# WORK TASK 1:
Retype the Amanita muscaria passage from "It is the mushroom" to "likely Amanita muscaria.".
# WORK TASK 2:
Using the Amanita muscaria passage, say whether each statement agrees with it. Give yes or no for each, along with the exact words from the passage that settle it. (a) The Rig-Veda describes Soma as having seeds and flowers. (b) John Allegro was a Dead Sea scrolls scholar. (c) Amanita muscaria grows mainly in Southern Hemisphere forests.
# WORK TASK 3:
Carry on the Amanita muscaria passage from the point where it stops.

It is the mushroom credited by the mycological scholar R. Gordon Wasson and later by John Brough as Soma a substance described in detail in the Rig-Veda (ca. 1500 BCE) that, when ingested, makes one aware of ones relationship to Divinity. As Soma was not described as having seeds, flowers, leaves, or roots, the scholars reasoned that Soma was likely a mushroom and most likely Amanita muscaria.

As is always the case, other scholars disagreed.

More controversial was a theory proposed by John Allegro, a philologist, archaeologist, and Dead Sea scrolls scholar, that Christianity itself was a religion centered on the ritual use of this mushroom and that perhaps Christ was not a living person, but the essential nature of Amanita muscaria.

Even more scholars disagreed with this possibility. Among the arguments put forth by those who have a very different idea of the origins of Christianity is that Amanita muscaria grows predominantly in Northern Hemisphere forests and the necessary trees the mushroom needs to propagate were unlikely to have even been in the Holy Land in that era. More recent scholarship has found paintings in a number of medieval churches clearly linking Jesus and saints with this specific mushroom.

Fairly impressive credentials for a toxic mushroom.

As positive as all these possibilities are, contemporary descriptions and cases like the following are what gives Amanita muscaria its toxic designation.

[Collected data]
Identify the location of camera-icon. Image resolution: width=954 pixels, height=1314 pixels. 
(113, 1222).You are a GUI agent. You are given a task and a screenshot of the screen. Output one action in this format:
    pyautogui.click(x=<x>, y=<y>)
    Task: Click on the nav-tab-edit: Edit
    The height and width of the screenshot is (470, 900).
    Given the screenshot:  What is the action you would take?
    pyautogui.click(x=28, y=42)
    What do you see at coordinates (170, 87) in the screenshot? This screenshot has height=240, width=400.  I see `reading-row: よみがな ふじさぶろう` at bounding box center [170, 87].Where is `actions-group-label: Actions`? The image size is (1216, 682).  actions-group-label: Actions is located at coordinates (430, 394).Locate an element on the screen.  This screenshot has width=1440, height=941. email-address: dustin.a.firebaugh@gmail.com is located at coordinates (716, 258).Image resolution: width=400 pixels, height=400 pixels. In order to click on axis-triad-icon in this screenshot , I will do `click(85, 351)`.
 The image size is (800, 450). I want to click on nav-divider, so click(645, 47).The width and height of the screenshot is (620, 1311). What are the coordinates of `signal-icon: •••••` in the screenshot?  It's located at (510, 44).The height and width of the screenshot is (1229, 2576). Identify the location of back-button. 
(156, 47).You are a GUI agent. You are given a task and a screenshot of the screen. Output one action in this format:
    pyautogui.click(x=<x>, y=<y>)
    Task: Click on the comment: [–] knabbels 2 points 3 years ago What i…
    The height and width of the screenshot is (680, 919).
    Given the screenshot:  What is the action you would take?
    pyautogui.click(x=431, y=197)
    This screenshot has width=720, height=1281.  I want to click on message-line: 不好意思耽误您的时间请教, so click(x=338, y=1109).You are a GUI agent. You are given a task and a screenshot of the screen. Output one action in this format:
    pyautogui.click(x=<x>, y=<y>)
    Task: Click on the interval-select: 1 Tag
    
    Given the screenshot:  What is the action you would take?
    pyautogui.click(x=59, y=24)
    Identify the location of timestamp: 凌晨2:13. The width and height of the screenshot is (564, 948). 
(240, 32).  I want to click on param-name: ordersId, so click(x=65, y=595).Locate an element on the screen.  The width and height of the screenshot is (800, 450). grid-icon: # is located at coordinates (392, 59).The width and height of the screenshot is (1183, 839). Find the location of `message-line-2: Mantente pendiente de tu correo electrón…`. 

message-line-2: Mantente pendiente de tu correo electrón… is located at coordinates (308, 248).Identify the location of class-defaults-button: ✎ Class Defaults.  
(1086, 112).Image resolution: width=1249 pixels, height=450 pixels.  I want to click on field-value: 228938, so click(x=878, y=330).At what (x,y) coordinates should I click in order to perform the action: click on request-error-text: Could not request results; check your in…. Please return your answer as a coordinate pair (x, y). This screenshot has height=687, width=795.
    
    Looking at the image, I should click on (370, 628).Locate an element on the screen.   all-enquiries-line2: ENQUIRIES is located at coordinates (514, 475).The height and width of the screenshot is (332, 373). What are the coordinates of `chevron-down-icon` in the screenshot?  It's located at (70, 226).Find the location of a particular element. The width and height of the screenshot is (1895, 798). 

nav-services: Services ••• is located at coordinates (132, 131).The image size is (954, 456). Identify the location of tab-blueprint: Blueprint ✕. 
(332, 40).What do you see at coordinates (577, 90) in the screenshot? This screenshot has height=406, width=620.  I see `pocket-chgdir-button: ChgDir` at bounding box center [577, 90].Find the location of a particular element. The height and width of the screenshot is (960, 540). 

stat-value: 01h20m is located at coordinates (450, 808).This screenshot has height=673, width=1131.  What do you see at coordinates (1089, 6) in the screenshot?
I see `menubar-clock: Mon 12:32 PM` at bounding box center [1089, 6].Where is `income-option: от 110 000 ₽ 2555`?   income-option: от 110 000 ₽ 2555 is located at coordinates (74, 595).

# WRITTEN REPLY 1:
It is the mushroom credited by the mycological scholar R. Gordon Wasson and later by John Brough as Soma a substance described in detail in the Rig-Veda (ca. 1500 BCE) that, when ingested, makes one aware of ones relationship to Divinity. As Soma was not described as having seeds, flowers, leaves, or roots, the scholars reasoned that Soma was likely a mushroom and most likely Amanita muscaria.

# WRITTEN REPLY 2:
(a) No: "Soma was not described as having seeds, flowers, leaves, or roots"
(b) Yes: "John Allegro, a philologist, archaeologist, and Dead Sea scrolls scholar"
(c) No: "Amanita muscaria grows predominantly in Northern Hemisphere forests"

# WRITTEN REPLY 3:
On March 3, 1897, Count Achilles de Vecchj, an Italian diplomat being hosted by people in Virginia, requested a breakfast of Amanita muscaria, sadly confusing it with Amanita caesarea, an edible Italian mushroom that looks much the same. He ate between one and two dozen mushrooms and died several hours later. His convulsions were so severe that he broke the bed he was lying on. Out of his death and its ensuing lurid and widespread publicity, sprang a renewed North American interest in mushroom societies, especially in the Northeast, to provide much needed public education about edible and poisonous wild mushrooms.

Dismayed, perhaps even horrified, by the suggestion, the distinguished botanist, naturalist, and Amanita expert, Debbie Viess wrote an extensive scholarly article savaging almost every assertion and reexamining every reference in the earlier article to make it clear that to describe Amanita muscaria as anything other than toxic was a disservice to science and a danger to mushroom finders, professional or amateur.

What then happens when Masha, a well-trained researcher and physician in her own right, hosting an extremely popular nationwide program in Russia discussing peoples experiences using all kinds of psychedelics, gets a single report from someone who has been taking low doses of Amanita muscaria for his health? Her initial reaction: In his ignorance he might be killing himself.

If I were reporting about a video drama series, this would be a moment of dramatic tension. We, the viewers, would be left to wonder, is this doctor going be able to intervene and save this person? (And will it take several more episodes in the series before we find out?)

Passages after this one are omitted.